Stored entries
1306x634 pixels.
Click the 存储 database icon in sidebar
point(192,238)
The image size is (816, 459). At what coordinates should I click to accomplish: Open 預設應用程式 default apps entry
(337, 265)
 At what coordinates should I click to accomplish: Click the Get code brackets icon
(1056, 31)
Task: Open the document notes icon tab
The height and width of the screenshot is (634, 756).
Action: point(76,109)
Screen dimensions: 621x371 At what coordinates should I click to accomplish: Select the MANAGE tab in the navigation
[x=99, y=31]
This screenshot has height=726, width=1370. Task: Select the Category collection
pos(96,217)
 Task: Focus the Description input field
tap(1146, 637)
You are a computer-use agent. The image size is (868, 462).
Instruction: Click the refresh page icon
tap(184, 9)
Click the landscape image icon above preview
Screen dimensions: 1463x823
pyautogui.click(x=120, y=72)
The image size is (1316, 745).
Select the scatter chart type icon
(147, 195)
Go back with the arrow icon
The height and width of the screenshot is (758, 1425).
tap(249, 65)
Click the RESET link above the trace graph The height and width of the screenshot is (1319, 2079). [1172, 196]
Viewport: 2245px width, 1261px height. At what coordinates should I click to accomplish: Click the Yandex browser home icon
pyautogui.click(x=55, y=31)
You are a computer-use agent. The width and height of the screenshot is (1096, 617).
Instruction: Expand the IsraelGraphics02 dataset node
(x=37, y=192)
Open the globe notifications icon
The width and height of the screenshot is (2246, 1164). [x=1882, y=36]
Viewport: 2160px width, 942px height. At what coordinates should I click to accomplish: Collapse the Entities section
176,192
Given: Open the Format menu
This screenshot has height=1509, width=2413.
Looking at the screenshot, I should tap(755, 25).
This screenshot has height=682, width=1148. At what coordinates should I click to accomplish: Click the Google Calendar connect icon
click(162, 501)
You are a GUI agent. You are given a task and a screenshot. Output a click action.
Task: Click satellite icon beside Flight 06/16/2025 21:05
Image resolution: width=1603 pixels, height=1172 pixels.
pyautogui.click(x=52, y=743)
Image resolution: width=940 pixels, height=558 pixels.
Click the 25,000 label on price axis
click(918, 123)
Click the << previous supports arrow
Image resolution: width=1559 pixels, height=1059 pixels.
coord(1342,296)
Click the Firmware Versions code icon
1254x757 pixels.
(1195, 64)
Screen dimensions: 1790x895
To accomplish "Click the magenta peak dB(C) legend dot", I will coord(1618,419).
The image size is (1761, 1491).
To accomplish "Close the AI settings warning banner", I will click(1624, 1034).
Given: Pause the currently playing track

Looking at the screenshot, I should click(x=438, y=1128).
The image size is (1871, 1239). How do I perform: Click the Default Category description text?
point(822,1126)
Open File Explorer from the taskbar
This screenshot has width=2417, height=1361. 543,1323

- What is being asked -
Go through the records and report each line that contains "computer".

- Exercise result -
You are a computer-use agent. The image size is (868, 462).
You are a computer-use agent. The width and height of the screenshot is (1096, 617).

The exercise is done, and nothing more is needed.